Please transcribe the data below in full. Omit any picture you find in it.

▼

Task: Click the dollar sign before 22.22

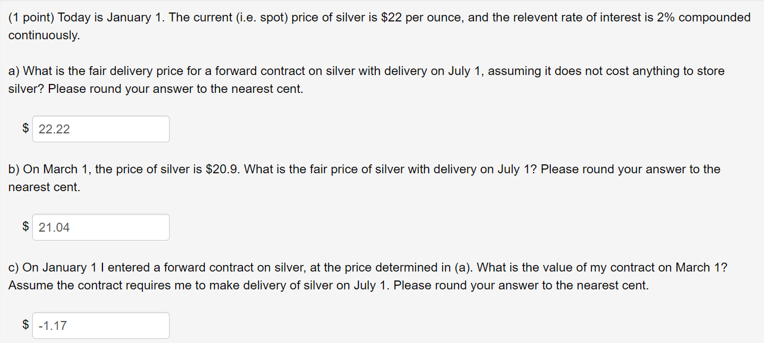Action: coord(26,128)
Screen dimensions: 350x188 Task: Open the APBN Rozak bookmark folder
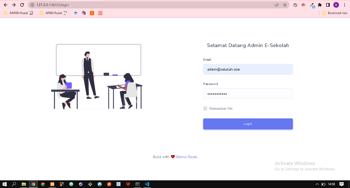(53, 13)
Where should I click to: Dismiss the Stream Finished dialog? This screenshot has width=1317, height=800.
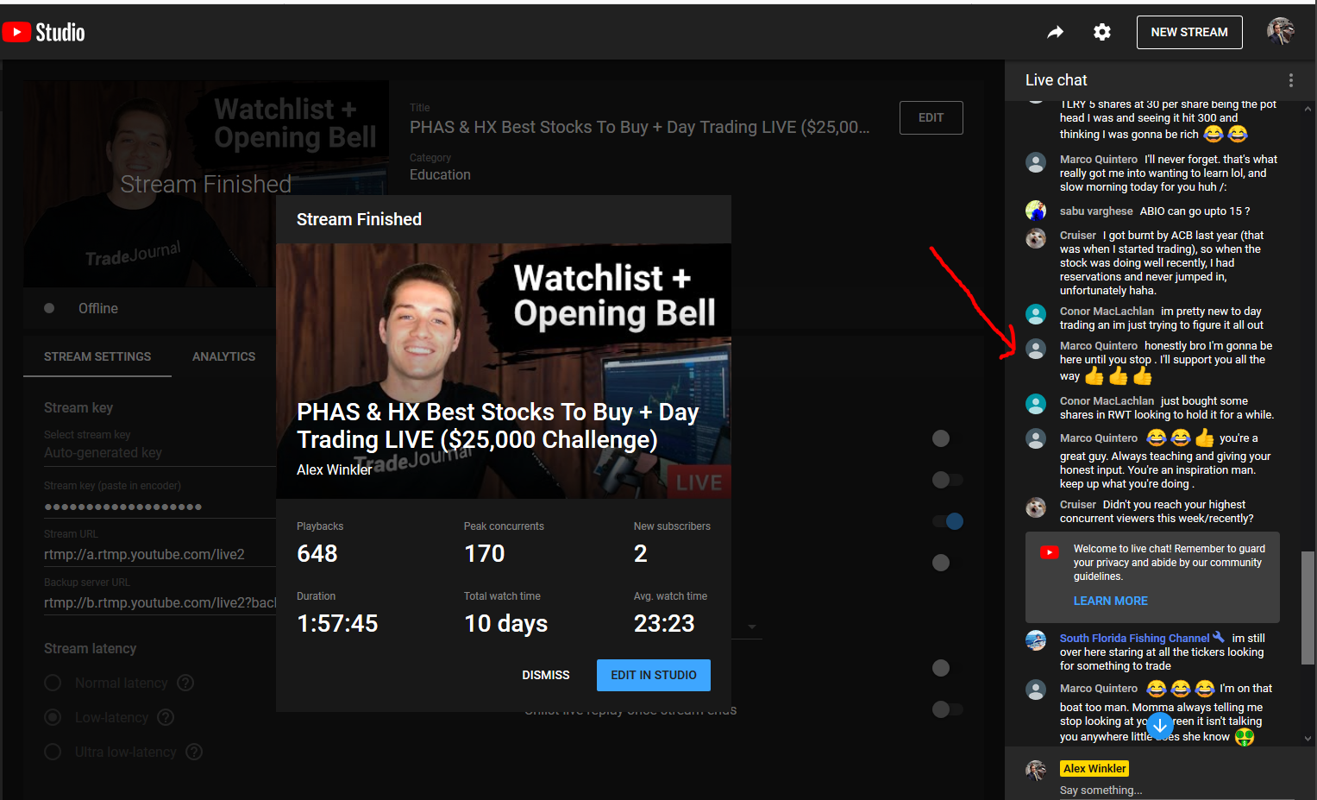point(545,675)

▲

Reply to the exercise:
Task: Click the dollar sign before 22.22

Action: coord(26,128)
Screen dimensions: 350x188 Task: Open the APBN Rozak bookmark folder
(53, 13)
Where should I click to: Dismiss the Stream Finished dialog? This screenshot has width=1317, height=800.
point(545,675)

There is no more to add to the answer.